Histologically the affected area presents as osseous necrosis with progression onto sequestration as noted in our patient. Interestingly it has been reported that bacterial cultures often reveal Actinomyces as the organism most cultured [13, 14, 22, 42, 43]. Other micro-organisms commonly implicated include Eikenella corrodens as well as other commensal oral flora [4, 22].
Clinical recommendations for the use of BPs in cancer patients have been suggested [44–46]. However, definitive recommendations for the prevention and detection of BP-induced osteonecrosis are not possible at present due to the lack of sufficient evidence based data. Although the incidence of BP-induced osteonecrosis is low, practitioners treating patients with bone disease need to be aware of the refractory nature of this condition. We recommend caution in management of patients utilising BP therapy.

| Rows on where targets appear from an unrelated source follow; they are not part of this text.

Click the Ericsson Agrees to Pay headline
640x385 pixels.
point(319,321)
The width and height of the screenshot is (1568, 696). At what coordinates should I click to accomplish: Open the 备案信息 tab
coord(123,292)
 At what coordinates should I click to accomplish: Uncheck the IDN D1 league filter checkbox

A comprehensive dental examination and management should be undertaken prior to BP therapy [47]. Any tooth of questionable prognosis should be extracted. Oral hygiene and any restorative dental work should be optimised. Ill-fitting prostheses should be managed.

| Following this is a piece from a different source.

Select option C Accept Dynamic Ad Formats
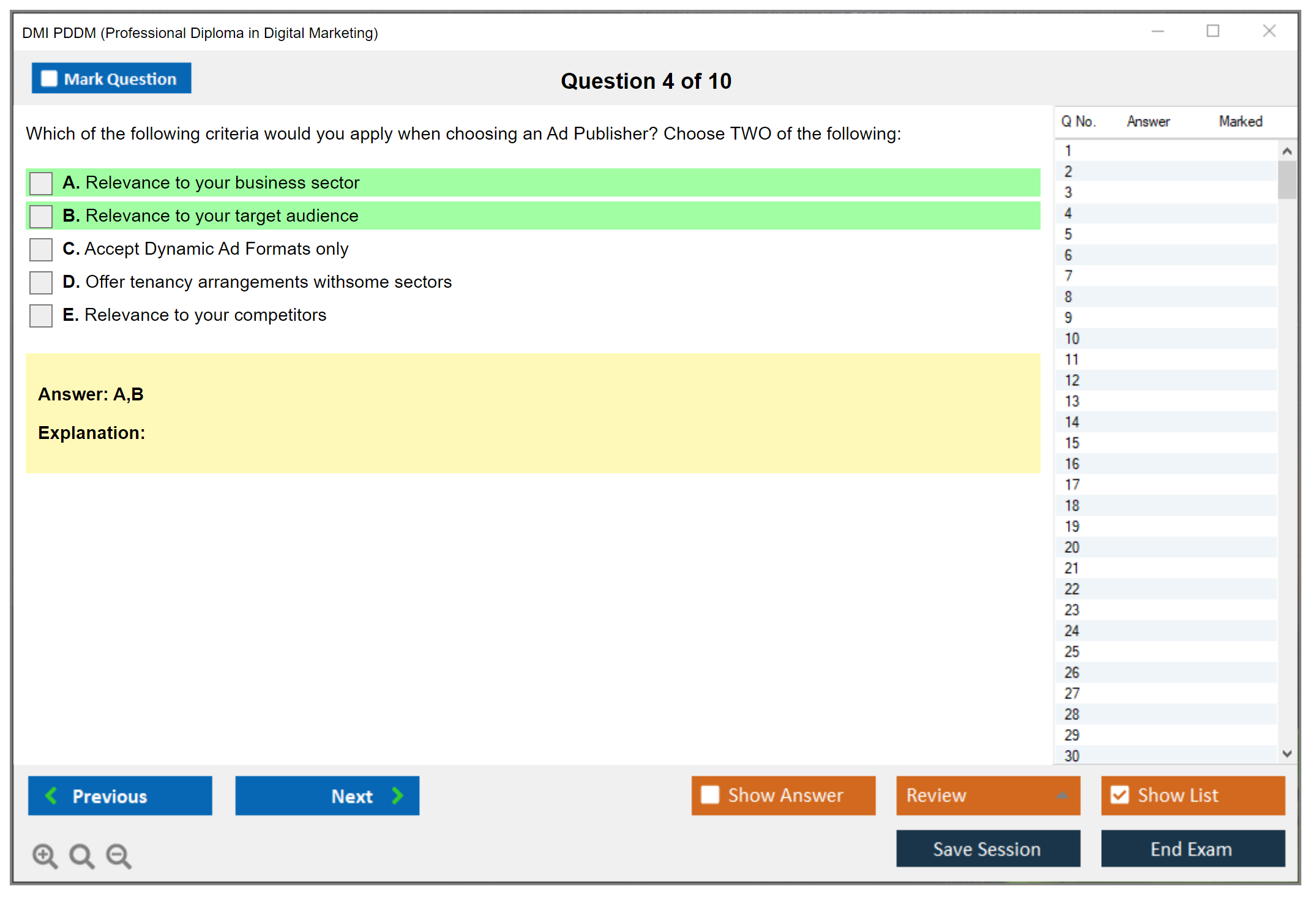(x=41, y=249)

Once therapy has been initiated regular oral and dental follow up is essential. Intrabony biopsies should be avoided unless required to rule out metastatic spread. In such instances, bacterial cultures should be undertaken if possible. Patients presenting with osteonecrosis and currently on BP therapy should be largely managed with oral rinses, antibiotics and if necessary local debridement; palliation and control of infection being of primary concern [11, 21, 22]. Initially it was believed that cessation of BP administration was essential in the management of BP-induced osteonecrosis [4, 48]. However, current guidelines indicate that cessation of BPs is not recommended given their clinical benefit as well as their prolonged effect on the bone [5, 21, 22]. According to the AAOMS on BP-related osteonecrosis of the jaws [25] discontinuation of intravenous (IV) BPs offers no short-term benefit, whilst discontinuation of oral BP therapy in patients with BP-induced osteonecrosis has been associated with gradual improvement in clinical disease. Thus if systemic conditions permit, modification or cessation of both IV and oral BP therapy should be done as long-term discontinuation of BPs has been shown to be beneficial. A distinction between cancer and osteoporosis should be highlighted, whereas unlike the patient with malignancy, it may not be in the best interest of the patient with osteoporosis to continue with BP therapy, as alternative therapies are available and should be considered [24].
Conclusion
Awareness of this newly described complication of BP therapy is important to promote detection and prevention of the resulting devastating osteonecrosis. The significant benefits conferred to patients on BP therapy should however not be discounted, and its use should be reliably controlled by the attending oncologist. Further research on the pharmacokinetics and pharmacodynamics of BPs as well as on the epidemiologic factors, pathophysiology and microbiology of this particular type of osteonecrosis is necessary to opine true evidence based guidelines. Until then we recommend that the care be taken in the diagnosis and treatment of these patients to decrease the risk of this debilitating complication.